Thursday, July 19, 2012

Blessings.

Dear Readers,

This past week has been awesome, but there have also been some hurdles to jump over. Firstly, there was Chris and Laura's wedding, which was awesome. I loved the way everything was really simple and fun and it was just a celebration!

Then, there's just been awesome encouragement with the blogging I've been doing. Thankfully, it hasn't been an issue of pride. To be vulnerable, I've been struggling with writing because I don't feel worthy, like I'm not good enough to share the gospel with you all. So when I get multiple comments and encouragement from people this week about what God is doing through all this, it reminds me He can still use me, and it doesn't matter how I feel about it.

But not everything this week has felt very good. The grief I sometimes feel will come in and out of my life time and again. Sometimes in waves, sometimes it makes me numb for months, and sometimes only for a moment. This has happened in the past week. The hard part about this struggle is that it won't always make sense. I've had countless people tell me nothing I feel will be wrong and there's no right way to feel, but that's so hard to understand, because you just want to feel normal.
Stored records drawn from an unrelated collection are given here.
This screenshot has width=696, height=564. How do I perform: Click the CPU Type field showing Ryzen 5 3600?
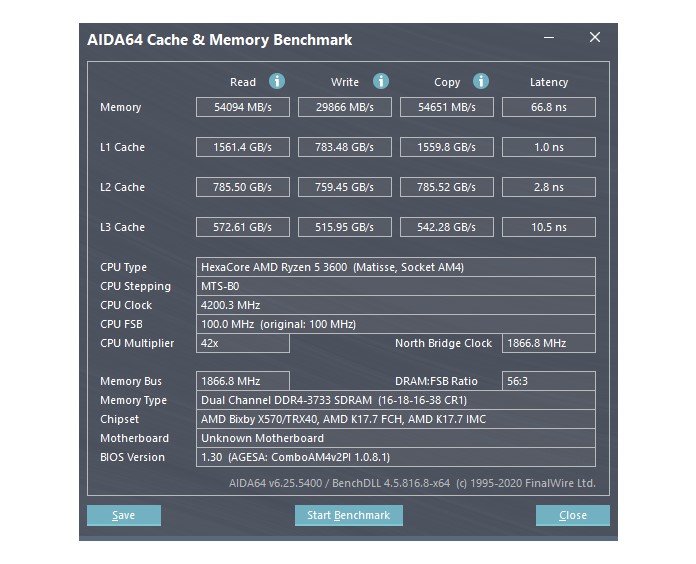(x=396, y=267)
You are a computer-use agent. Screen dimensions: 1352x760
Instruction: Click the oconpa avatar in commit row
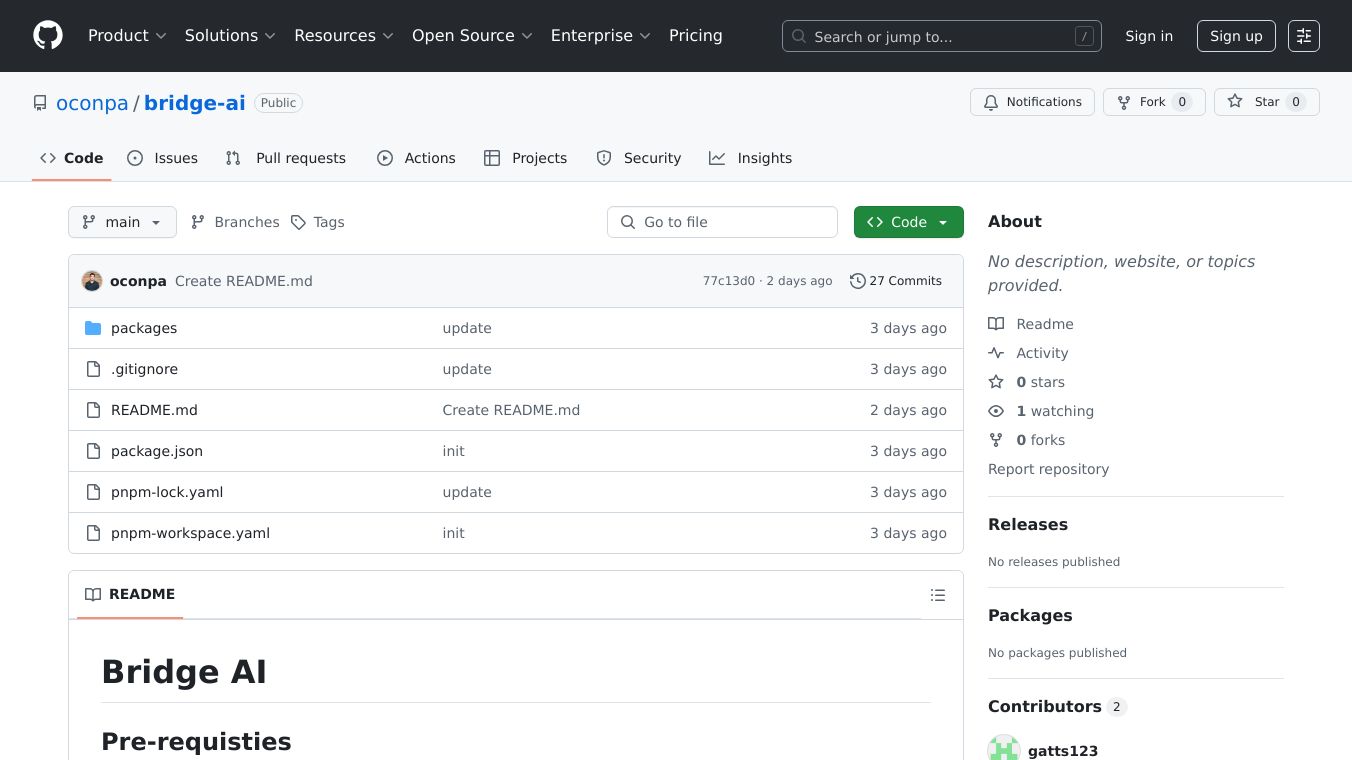(x=92, y=281)
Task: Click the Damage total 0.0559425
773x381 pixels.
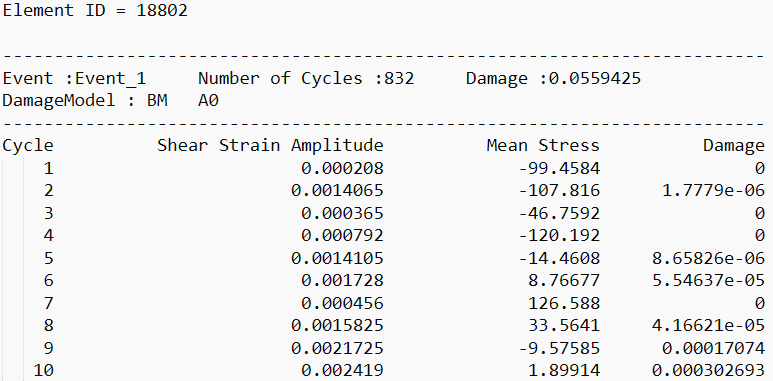Action: (595, 78)
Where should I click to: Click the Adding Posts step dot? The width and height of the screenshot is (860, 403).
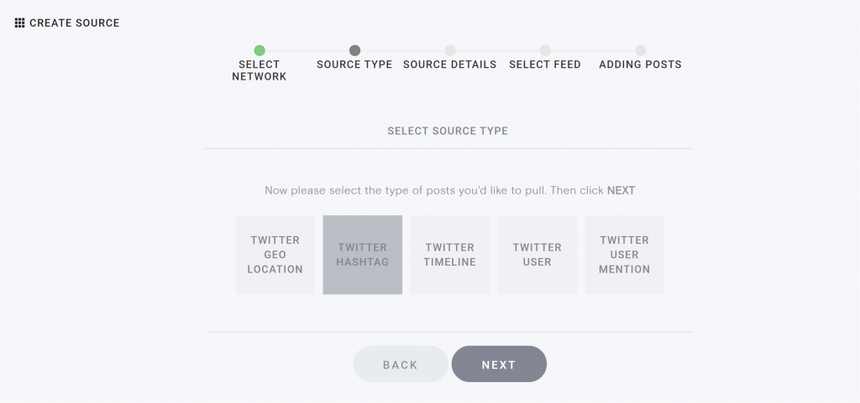(641, 50)
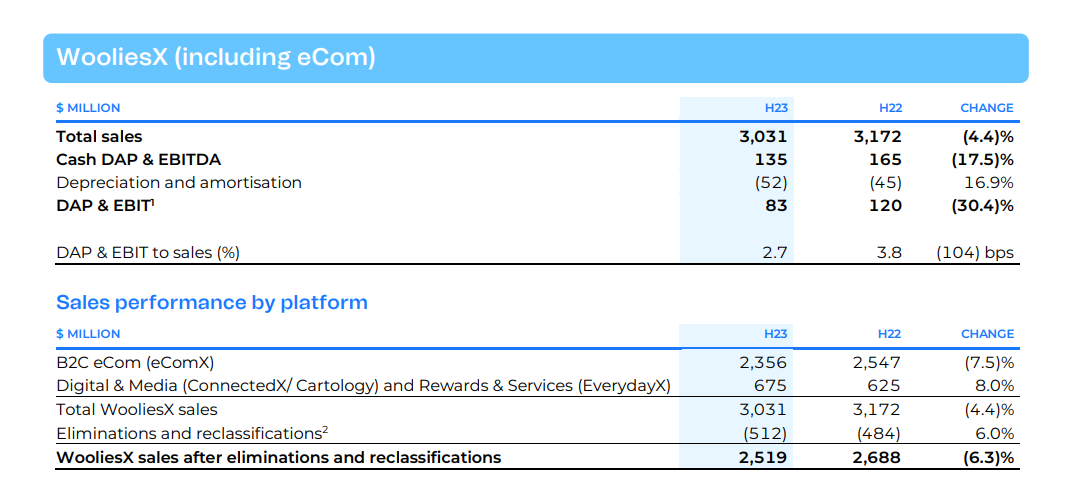Select the H23 Cash DAP & EBITDA value 135
The width and height of the screenshot is (1077, 490).
(x=772, y=159)
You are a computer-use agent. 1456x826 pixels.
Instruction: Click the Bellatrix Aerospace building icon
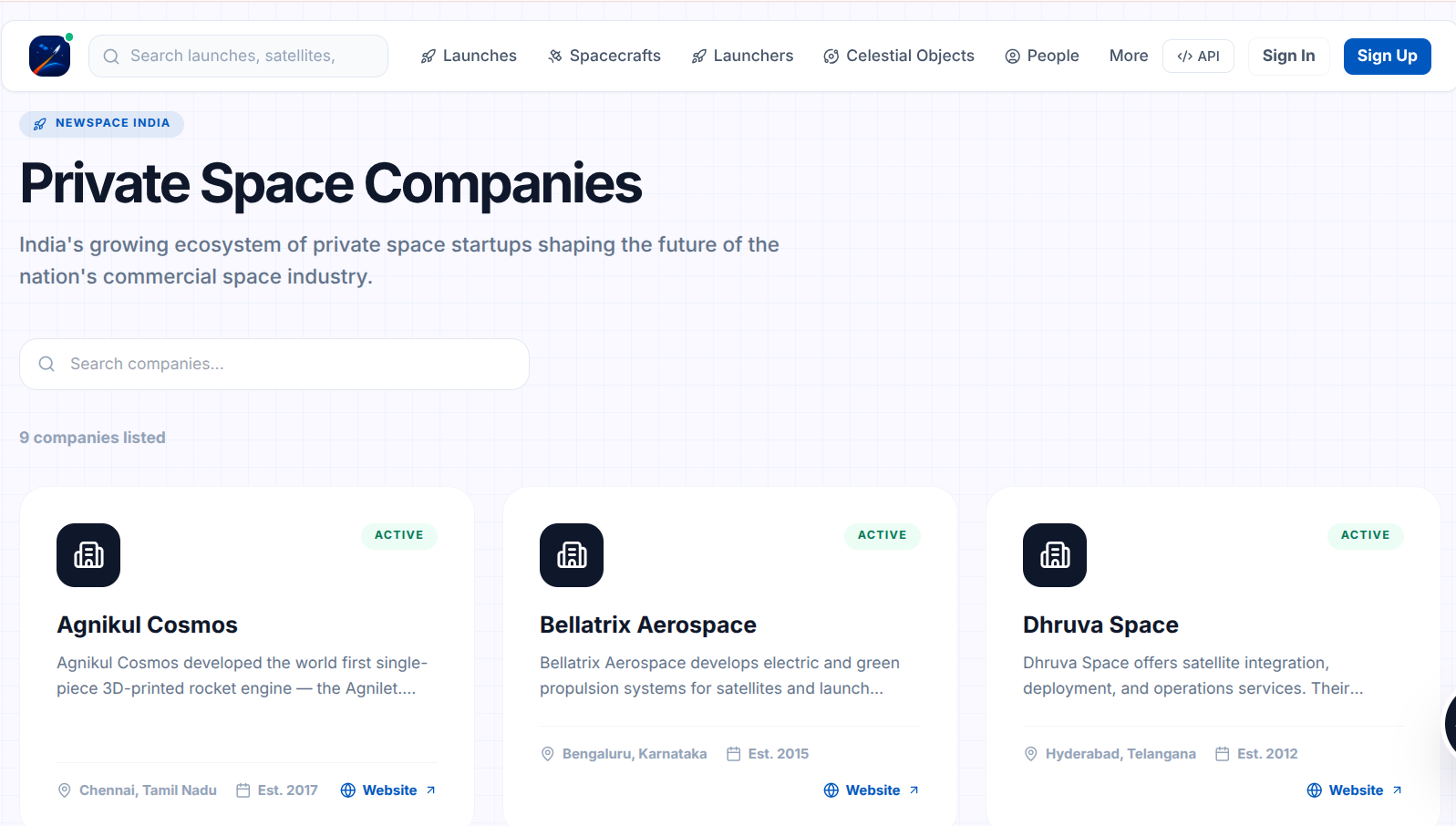tap(572, 555)
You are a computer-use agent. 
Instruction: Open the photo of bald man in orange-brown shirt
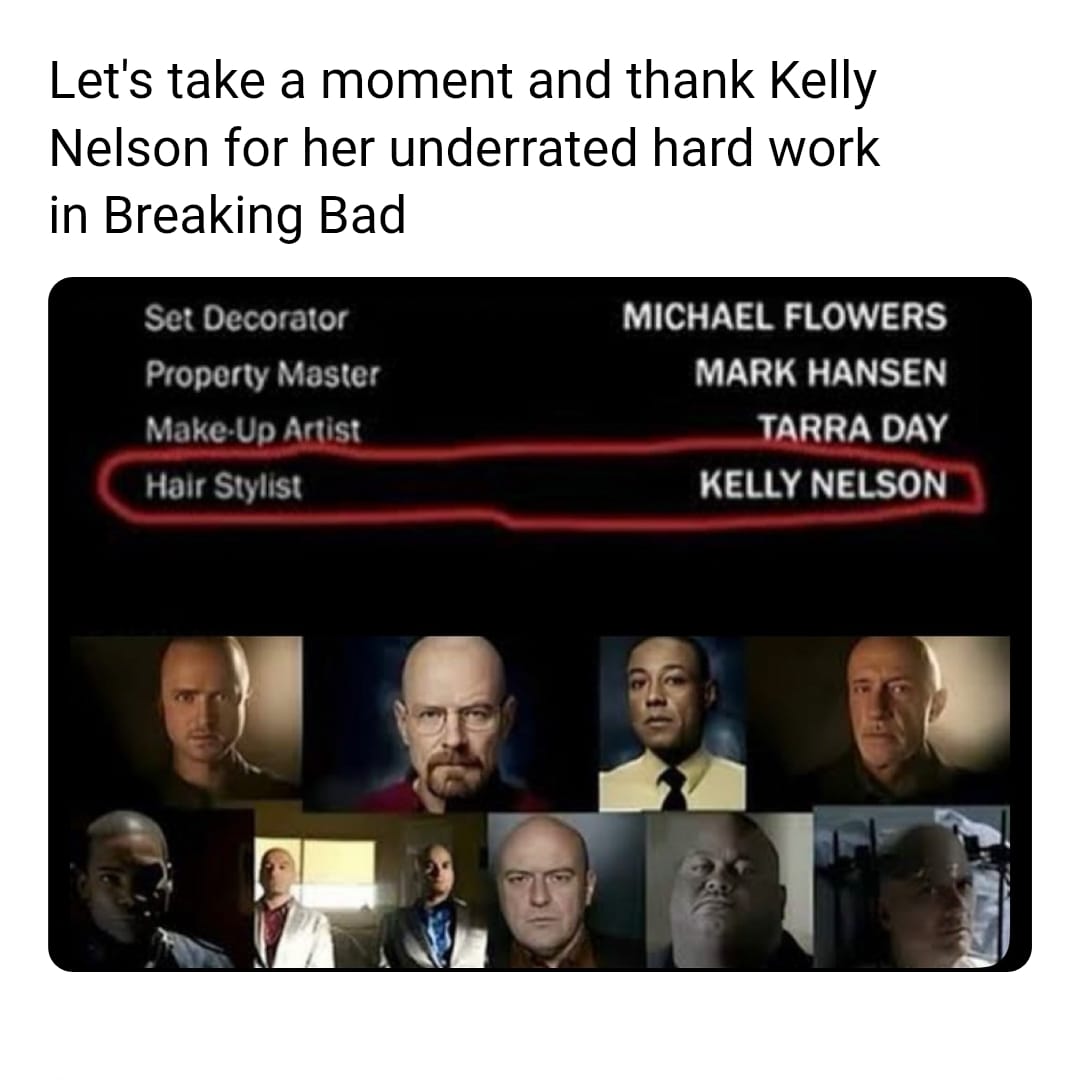click(x=567, y=890)
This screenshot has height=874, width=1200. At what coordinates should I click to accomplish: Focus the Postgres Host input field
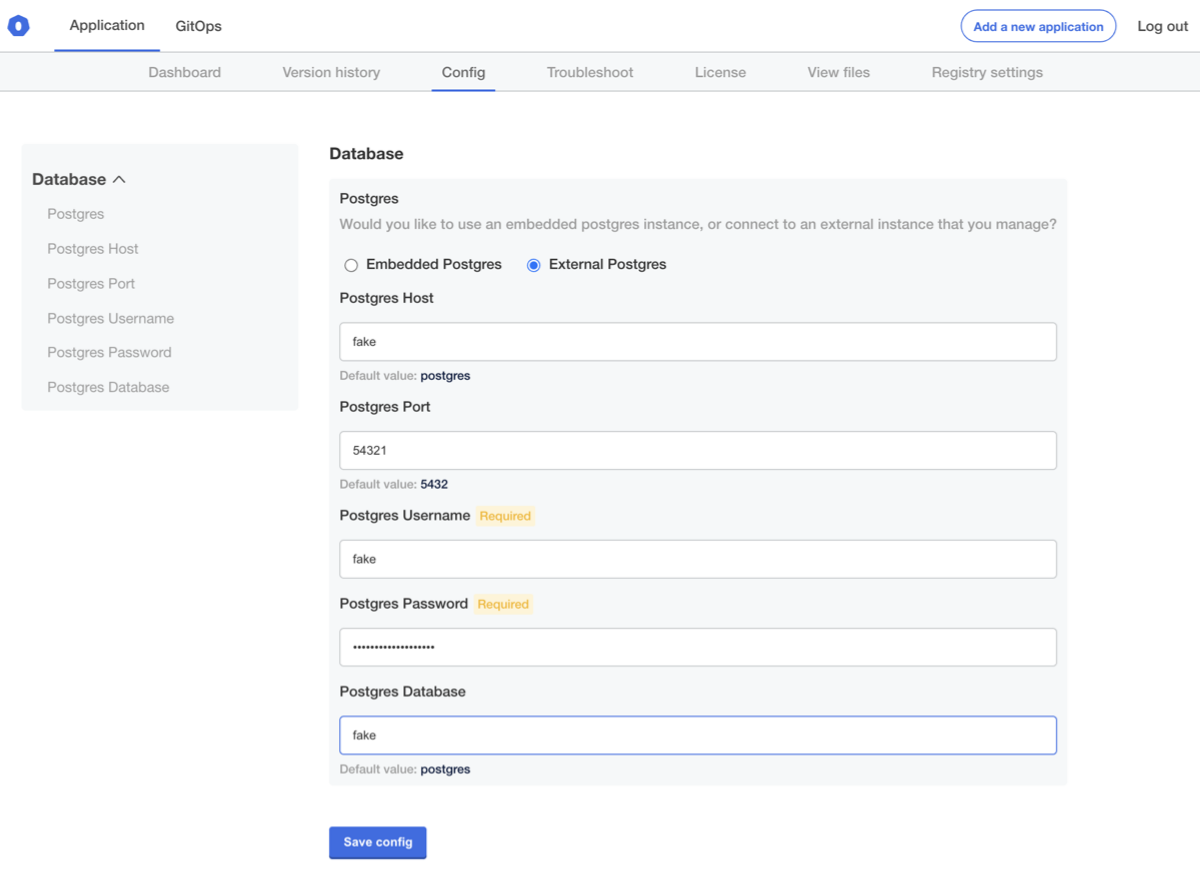(697, 342)
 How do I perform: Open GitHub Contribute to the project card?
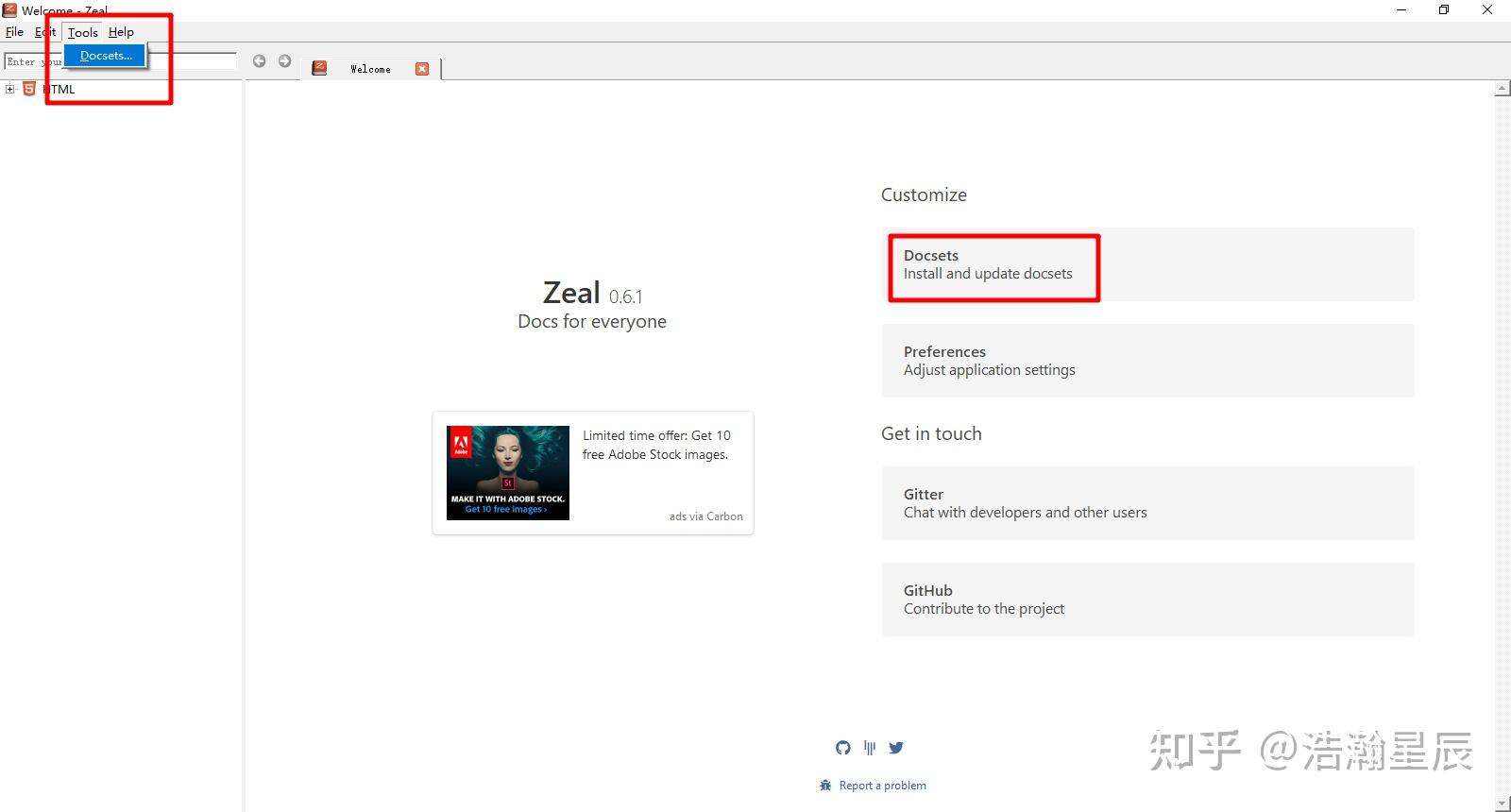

When you feel normal you just wanna know you're grieving right-if at all. Feeling numb is the worst of all.
The thing about greiving is it makes you desperate for a Helper. You don't feel like anyone understands (truthfully how could they) and you don't know what in the world to do. What I found is everytime I'm in the pit, He does come. It's never how I picture it, and often times I fight Him more than I allow Him to help, kicking and screaming. But eventually, He gets His way and rescues me from it all.
I struggle at this point. Because I always fail to forget that this doesn't mean I won't grieve again. It doesn't mean I'm fixed and sinless and flawless. The grief stays there, but so does He, and He'll always be there for me.

I don't think the message from Matthias could've come at a better time last night.
Draw near to God and He will draw near to you. 

When my eyes fail to cry, when my heart is worn down. I look at the altar I made one night in college (that night I felt I would never be okay again). I painted it down so I'd never forget, "He will turn dark into light."

The Father is always fighting for us (Exodus 14:14) we need only to be silent.


Chelsy. 

1 comment:

  1. I think I am finally figuring this out! Yay! Now I can comment on the wonderful insight you have!